25 May – 22 July, 2012.

Curator: Anne Barlow
List of Artists: Abbas Akhavan (IR/CA), Marina Albu (RO), Haris Epaminonda (CY/DE), Klas Eriksson (SE), Ruth Ewan (UK), Aurelien Froment (FR/IE), Ciprian Homorodean (RO/BE), Iman Issa (EG/USA), Janice Kerbel (CA/UK), Jill Magid (USA), David Maljkovic (HR), Marina Naprushkina (BY/DE), Ahmet Ogut (TR/NL), Vesna Pavlovic (RS), Anahita Razmi (DE), Wael Shawky (EG/FR), Alexandre Singh (FR/USA), Mounira Al Solh (LB/NL) & Bassam Ramlawi (LB), Rinus Van de Velde (BE)  

In the last few years, the ‘here and now’ has been increasingly referred to as ‘precarious,’ giving rise to a number of publications, conferences and exhibitions
[1] that examine the relationship between different forms and interpretations of precariousness in relation to current artistic practice. As Hal Foster noted in his article ‘Precarious’, ‘Over the past decade, this condition became all but pervasive, and it is this heightened insecurity that much art has attempted to manifest, even to exacerbate. This social instability is redoubled by an artistic instability, as the work at issue here foregrounds its own schismatic condition, its own lack of shared meanings, methods or motivations. Paradoxically, then, precariousness seems almost constitutive of much art …'[2]. Foster further notes that within such work, the ‘”confusion” of ruling elites and the “violence” of global capital … is often staged in performative installations,’ and cites work by Thomas Hirschhorn and Isa Genzken that, in different ways, reflects this in both form and content.
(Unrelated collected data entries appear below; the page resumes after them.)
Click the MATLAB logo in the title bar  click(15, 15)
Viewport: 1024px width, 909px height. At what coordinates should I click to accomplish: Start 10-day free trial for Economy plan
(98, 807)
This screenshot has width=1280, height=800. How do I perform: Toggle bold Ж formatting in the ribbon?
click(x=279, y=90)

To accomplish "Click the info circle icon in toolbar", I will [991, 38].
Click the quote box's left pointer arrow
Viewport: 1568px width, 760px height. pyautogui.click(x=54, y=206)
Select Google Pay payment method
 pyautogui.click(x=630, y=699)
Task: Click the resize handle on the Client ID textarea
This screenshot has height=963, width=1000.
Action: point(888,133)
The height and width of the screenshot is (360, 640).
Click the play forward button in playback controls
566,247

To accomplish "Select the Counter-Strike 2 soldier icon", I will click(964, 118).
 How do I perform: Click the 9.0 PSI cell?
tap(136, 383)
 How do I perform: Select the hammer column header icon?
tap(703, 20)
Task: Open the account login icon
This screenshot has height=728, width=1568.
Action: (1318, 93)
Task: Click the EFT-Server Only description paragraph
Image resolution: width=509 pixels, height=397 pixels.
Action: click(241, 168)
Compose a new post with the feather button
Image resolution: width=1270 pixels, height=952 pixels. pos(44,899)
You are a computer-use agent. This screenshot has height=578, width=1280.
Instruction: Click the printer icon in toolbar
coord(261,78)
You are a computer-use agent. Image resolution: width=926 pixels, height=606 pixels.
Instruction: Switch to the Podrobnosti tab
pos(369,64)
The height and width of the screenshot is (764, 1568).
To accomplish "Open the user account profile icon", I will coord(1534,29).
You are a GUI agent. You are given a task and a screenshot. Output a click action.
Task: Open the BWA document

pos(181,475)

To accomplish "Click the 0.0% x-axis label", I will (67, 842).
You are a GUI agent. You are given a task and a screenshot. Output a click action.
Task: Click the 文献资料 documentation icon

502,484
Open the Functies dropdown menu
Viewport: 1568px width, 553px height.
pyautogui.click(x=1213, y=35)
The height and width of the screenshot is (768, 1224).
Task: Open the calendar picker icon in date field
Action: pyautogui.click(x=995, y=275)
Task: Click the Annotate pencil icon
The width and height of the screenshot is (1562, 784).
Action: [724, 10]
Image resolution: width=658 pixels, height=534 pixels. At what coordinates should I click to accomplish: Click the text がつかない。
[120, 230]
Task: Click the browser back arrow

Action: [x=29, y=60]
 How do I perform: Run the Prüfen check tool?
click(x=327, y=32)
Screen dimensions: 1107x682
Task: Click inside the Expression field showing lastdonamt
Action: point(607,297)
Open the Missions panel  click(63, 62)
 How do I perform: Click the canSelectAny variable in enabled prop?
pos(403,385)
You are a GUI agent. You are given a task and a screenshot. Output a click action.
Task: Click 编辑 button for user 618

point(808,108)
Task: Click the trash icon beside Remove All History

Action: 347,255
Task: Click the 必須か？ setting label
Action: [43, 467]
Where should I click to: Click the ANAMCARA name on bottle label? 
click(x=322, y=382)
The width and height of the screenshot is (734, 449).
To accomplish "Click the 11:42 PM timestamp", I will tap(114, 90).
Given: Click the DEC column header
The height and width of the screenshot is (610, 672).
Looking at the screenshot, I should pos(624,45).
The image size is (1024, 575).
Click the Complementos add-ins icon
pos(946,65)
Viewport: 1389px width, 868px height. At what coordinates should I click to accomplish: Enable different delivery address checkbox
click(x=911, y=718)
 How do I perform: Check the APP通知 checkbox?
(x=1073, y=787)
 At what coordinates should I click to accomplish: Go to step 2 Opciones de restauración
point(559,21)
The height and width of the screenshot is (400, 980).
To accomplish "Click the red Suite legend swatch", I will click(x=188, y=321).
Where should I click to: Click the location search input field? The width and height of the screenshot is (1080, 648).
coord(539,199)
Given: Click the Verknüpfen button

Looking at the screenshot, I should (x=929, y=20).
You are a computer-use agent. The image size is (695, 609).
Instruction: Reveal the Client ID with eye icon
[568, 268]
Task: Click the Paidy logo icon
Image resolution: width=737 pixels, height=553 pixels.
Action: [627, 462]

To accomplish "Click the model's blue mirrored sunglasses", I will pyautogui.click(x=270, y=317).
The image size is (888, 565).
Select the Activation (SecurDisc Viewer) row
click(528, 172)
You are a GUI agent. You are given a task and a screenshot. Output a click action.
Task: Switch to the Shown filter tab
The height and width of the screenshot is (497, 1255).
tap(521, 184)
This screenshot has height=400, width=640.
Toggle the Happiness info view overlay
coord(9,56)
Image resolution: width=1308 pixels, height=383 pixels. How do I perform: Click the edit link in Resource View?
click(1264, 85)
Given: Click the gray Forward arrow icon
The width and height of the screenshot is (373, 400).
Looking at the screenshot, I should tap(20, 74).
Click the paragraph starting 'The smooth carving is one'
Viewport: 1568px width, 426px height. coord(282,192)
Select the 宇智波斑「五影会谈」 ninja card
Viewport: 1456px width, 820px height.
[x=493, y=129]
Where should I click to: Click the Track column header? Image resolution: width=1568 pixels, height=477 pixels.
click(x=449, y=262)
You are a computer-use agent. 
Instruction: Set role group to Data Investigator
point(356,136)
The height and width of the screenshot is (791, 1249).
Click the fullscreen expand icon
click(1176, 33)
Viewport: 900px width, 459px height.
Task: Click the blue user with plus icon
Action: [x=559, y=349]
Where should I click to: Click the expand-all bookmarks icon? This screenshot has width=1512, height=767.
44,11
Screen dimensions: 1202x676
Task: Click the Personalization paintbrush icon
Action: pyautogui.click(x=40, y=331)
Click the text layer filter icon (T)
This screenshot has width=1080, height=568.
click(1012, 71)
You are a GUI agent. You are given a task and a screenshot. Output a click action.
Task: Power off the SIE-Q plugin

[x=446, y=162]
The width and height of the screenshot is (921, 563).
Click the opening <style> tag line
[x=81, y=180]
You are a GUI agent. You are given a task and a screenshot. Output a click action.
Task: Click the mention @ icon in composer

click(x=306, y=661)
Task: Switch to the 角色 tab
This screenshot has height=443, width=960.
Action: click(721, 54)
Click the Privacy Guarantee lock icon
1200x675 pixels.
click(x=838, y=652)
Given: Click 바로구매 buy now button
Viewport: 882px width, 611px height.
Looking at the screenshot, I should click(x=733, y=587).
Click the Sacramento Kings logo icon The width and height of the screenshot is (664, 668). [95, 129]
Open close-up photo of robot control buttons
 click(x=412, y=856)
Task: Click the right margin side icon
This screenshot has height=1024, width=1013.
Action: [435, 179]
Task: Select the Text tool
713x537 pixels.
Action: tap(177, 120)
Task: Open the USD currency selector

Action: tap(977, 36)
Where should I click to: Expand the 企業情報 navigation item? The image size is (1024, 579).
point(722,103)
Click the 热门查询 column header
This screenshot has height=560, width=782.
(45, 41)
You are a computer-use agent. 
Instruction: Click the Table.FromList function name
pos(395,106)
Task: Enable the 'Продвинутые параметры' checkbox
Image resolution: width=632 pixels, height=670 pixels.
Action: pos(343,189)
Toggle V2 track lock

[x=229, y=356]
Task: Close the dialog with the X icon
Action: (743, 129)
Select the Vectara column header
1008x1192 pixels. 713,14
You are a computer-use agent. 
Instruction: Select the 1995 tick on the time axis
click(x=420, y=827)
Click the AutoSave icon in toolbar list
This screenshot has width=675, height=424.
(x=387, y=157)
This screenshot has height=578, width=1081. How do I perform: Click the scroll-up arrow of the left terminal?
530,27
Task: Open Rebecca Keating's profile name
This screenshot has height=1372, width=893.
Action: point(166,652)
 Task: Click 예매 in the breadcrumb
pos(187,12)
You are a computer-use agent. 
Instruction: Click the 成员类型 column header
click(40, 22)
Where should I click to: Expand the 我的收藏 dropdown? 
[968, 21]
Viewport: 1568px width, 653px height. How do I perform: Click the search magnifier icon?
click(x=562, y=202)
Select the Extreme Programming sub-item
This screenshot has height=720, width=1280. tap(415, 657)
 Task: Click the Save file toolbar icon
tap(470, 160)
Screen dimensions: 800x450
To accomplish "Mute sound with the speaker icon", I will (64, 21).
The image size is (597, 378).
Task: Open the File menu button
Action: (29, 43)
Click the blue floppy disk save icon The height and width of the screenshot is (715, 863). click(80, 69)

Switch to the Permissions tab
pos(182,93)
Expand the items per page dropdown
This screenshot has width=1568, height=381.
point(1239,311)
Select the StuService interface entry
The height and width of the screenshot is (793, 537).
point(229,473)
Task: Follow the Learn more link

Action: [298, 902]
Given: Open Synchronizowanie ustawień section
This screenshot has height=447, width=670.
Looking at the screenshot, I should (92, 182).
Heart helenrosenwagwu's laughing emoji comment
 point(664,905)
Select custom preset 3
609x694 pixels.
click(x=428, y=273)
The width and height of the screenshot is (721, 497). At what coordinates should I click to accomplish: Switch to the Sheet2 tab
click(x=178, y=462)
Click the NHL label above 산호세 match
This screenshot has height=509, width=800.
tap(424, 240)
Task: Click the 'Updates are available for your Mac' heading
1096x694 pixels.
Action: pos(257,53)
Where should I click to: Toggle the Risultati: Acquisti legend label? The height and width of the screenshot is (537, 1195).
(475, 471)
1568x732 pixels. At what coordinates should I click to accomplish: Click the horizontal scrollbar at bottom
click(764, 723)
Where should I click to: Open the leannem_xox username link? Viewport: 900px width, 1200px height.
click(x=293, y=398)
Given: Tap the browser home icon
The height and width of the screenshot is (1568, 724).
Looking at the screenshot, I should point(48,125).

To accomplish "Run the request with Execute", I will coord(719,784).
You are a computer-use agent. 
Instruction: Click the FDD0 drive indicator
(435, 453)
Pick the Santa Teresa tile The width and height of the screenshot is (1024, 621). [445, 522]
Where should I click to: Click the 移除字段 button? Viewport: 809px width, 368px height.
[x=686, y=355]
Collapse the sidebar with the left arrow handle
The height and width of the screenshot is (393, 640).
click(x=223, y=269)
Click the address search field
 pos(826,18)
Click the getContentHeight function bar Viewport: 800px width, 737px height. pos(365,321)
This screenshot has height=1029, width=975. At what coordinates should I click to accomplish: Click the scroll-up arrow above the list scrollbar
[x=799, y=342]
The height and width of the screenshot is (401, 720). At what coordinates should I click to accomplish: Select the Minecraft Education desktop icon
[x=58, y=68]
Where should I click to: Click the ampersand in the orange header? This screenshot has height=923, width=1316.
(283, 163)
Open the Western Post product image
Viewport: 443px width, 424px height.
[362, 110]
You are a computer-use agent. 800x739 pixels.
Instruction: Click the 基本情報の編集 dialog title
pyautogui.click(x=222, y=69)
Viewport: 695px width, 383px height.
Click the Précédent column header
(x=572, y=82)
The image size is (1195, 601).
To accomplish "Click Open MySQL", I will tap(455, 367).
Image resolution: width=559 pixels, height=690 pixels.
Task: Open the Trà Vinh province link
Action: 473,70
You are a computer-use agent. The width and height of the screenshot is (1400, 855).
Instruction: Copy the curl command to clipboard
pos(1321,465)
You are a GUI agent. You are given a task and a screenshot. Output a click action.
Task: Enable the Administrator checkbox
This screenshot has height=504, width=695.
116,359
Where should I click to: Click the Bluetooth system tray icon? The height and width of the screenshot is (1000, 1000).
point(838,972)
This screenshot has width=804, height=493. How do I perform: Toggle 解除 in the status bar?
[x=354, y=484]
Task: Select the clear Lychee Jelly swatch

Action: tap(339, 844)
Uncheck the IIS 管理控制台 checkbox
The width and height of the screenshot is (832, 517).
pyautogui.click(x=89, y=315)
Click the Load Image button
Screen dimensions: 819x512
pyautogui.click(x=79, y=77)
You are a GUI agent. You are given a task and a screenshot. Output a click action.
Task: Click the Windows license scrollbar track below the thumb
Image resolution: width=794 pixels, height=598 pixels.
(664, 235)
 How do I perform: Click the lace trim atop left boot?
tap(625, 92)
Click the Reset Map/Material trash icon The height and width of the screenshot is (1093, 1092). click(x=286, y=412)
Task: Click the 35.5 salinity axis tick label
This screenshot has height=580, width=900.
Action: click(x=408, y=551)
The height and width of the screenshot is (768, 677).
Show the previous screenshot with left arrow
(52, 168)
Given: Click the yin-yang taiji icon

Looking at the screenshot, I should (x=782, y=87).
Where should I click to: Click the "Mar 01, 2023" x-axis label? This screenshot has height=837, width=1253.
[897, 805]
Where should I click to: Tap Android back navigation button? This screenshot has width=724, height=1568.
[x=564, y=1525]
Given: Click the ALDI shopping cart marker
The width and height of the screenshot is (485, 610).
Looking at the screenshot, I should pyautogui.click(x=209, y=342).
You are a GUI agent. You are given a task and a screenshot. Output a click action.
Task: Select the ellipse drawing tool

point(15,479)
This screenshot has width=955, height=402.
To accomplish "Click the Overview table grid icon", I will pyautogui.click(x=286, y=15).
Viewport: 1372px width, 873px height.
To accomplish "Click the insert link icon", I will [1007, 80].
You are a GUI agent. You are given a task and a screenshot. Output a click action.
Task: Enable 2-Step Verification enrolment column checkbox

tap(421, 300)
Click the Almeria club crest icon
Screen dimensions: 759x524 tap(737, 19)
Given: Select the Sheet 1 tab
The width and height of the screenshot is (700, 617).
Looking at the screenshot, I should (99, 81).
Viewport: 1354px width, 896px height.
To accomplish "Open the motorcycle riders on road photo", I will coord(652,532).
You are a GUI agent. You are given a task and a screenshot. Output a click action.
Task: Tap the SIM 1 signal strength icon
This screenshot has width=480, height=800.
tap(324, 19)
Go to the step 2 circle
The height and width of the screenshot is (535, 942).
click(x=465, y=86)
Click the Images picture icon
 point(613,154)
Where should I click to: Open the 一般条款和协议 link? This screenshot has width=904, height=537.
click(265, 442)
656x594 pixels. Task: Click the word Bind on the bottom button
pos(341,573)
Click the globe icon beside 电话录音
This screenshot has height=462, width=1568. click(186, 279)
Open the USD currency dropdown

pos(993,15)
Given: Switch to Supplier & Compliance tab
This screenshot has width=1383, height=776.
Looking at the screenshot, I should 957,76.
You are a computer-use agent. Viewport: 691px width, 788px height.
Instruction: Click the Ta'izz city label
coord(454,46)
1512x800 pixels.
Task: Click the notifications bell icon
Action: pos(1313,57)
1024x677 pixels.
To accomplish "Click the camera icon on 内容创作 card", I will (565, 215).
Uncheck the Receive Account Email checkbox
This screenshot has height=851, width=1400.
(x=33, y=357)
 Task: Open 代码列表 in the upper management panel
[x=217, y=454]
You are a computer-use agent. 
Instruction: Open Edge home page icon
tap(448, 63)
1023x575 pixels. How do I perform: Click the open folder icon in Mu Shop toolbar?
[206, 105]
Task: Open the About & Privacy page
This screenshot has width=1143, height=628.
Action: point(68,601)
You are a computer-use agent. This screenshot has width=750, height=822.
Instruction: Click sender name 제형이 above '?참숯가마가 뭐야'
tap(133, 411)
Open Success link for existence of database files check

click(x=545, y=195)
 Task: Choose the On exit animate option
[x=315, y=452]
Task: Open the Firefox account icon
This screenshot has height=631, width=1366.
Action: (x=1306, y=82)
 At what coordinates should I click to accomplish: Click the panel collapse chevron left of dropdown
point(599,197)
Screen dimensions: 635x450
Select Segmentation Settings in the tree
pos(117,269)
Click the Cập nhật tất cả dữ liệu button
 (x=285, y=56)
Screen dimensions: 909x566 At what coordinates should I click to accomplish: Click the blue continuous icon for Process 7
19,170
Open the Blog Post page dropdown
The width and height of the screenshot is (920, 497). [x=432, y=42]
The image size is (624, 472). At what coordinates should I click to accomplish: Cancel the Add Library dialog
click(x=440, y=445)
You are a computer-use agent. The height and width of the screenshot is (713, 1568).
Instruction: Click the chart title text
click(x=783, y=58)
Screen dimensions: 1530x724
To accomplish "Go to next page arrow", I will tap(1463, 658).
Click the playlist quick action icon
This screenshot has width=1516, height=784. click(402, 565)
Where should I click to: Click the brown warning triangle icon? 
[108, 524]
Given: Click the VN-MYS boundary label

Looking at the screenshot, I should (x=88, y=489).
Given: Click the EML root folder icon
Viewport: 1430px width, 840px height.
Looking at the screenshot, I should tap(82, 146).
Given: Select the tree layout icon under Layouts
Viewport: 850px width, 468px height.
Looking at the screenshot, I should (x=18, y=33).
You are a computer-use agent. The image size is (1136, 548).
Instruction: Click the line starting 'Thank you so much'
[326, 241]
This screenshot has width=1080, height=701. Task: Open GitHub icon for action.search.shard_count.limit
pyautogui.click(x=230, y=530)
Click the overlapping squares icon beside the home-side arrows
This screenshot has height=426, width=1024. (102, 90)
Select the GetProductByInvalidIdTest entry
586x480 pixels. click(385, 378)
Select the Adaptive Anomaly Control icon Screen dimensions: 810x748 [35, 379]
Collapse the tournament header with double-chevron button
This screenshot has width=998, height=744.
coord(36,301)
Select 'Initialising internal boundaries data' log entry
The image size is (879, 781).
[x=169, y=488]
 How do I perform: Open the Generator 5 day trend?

Operating within the same context of the shifting nature of economics, politics and culture, are artistic practices whose agency lies in investigative or indirect approaches that possess their own kind of power. The fifth edition of the Bucharest Biennale focuses on such practices through a number of installations, environments and performances, as well as through the integration of projects within existing presentation and distribution systems outside traditionally conceived art venues. While many of the artists engage with the subjects of territories and histories, risky and unstable positions or systems of authority, they do so in a way that is characterised by ambiguity, opacity, non-linearity and the quasi-fictional, or by tactics of subterfuge and infiltration. While some use processes that are investigative or slow in the making – expressing a kind of resistance to the speed and instability of everyday life – others turn to more ‘informal’ methodologies. As Simon Sheikh points out, ‘The field of art has become-in short-a field of possibilities, of exchange and comparative analysis. It has become a field for alternatives, proposals and models, and can, crucially, act as a cross field, an intermediary between different fields, modes of perception, and thinking, as well as between very different positions and subjectivities … ‘[3]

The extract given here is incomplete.